In Homer’s epic poem The Iliad, generally accepted to date from the 8th century BC, we learn that the decision to abduct Ganymede was made by all the gods, not just Zeus. It is only in later writing that authors related that it was Zeus who caught sight of the beautiful young prince and, fired with sexual desire, captured him to serve as his cup-bearer and presumably be his sexual partner.  
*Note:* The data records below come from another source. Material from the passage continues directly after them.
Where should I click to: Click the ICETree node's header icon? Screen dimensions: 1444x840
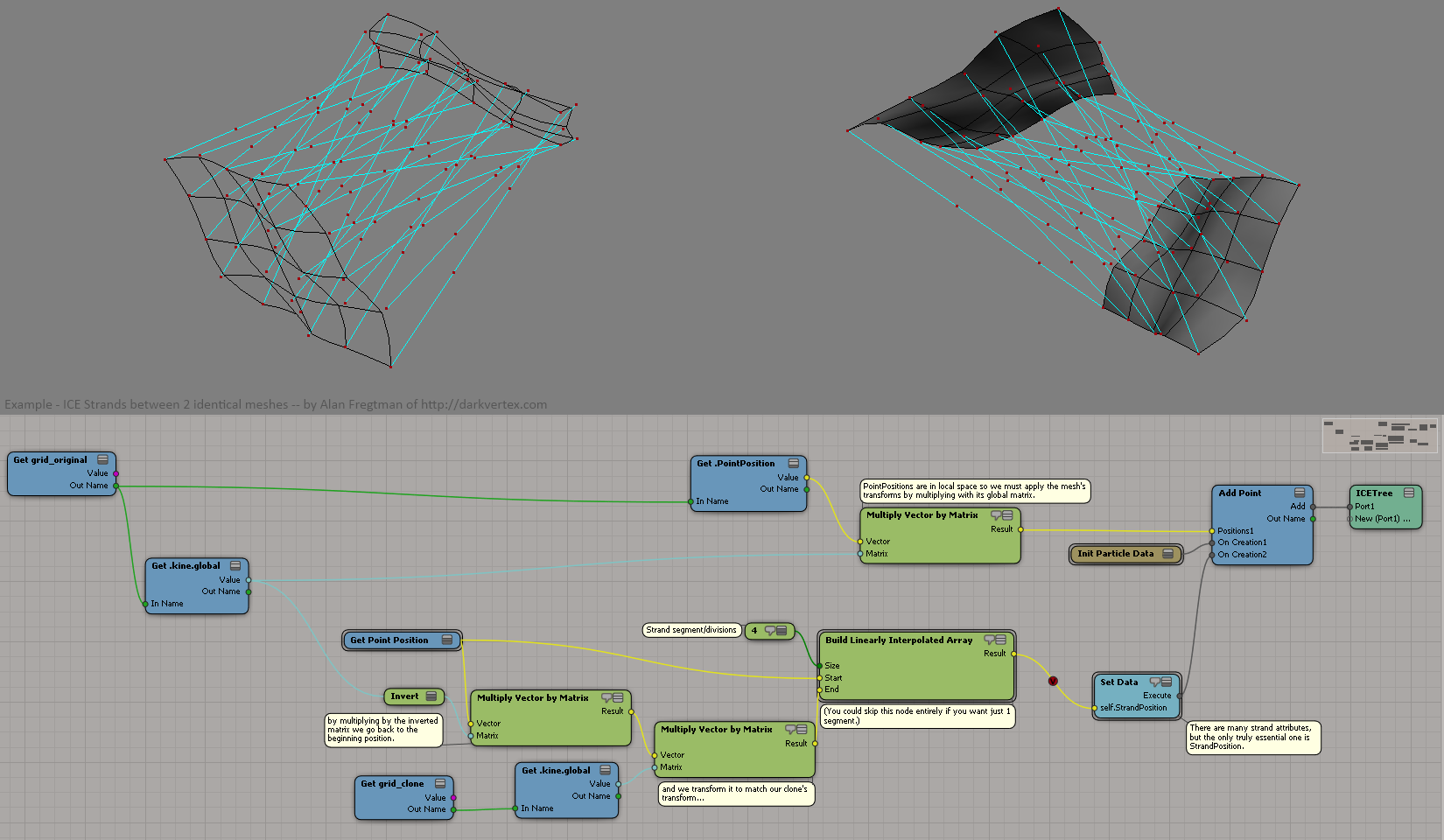point(1409,493)
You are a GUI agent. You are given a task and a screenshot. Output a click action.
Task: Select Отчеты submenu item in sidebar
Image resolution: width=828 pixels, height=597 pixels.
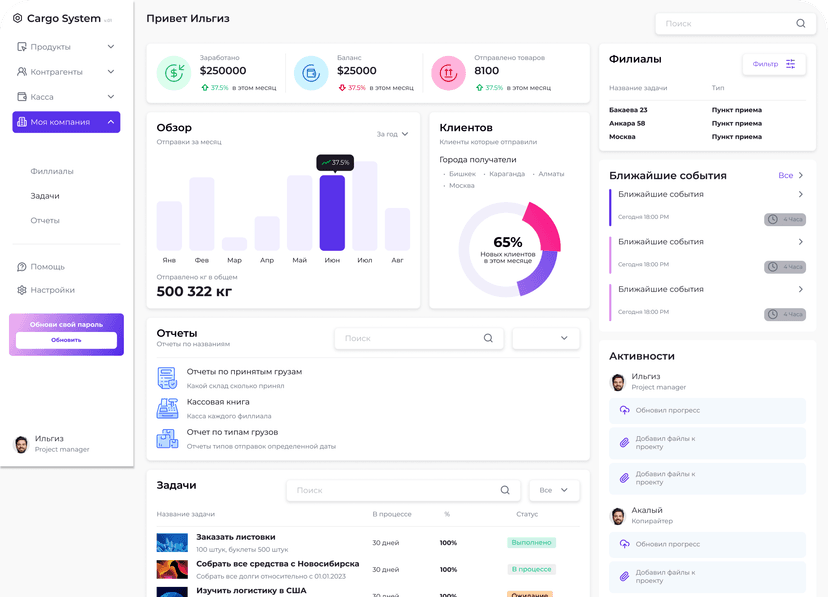tap(45, 220)
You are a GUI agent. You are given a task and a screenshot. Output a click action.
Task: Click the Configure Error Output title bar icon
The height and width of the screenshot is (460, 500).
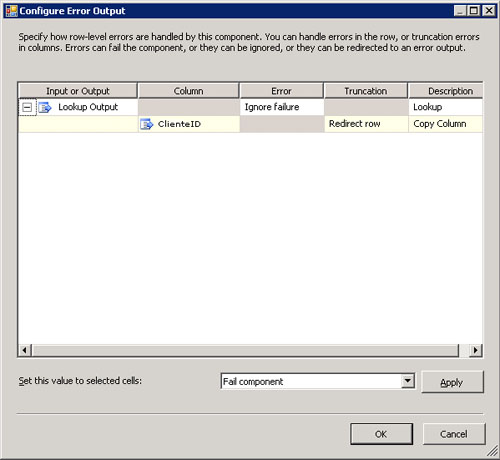[11, 11]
Ganymede and Zeus were depicted in works of art from antiquity, on both painted pottery and sculpture. The subject became popular with Greek vase painters in the 5th century BC, where several vases show Ganymede serving Zeus with a wine cup. However, other vases emphasise the sexual nature of their relationship, a good example being a vessel designed for mixing water and wine, made at the start of the 5th century BC, decorated by the Berlin Painter and now in the collections of the Musée du Louvre in Paris. The painter has shown a single figure on each side of the vessel. On one side, Zeus is shown striding forward with great purpose, with the object of his attentions depicted on the other side of the vessel, which shows Ganymede holding a cockerel and rolling a hoop. A cockerel is frequently shown in ancient Greek art in this period as a token of affection from an older man to a desired young man. Ancient literature informs us that the hoop was an aid to physical training used in the gymnasium. A scene shown on a piece of Greek painted pottery in the collections of the Antikenmuseum in Basel, Switzerland also depicts Zeus and Ganymede, and emphasises the latter’s athleticism and youth.  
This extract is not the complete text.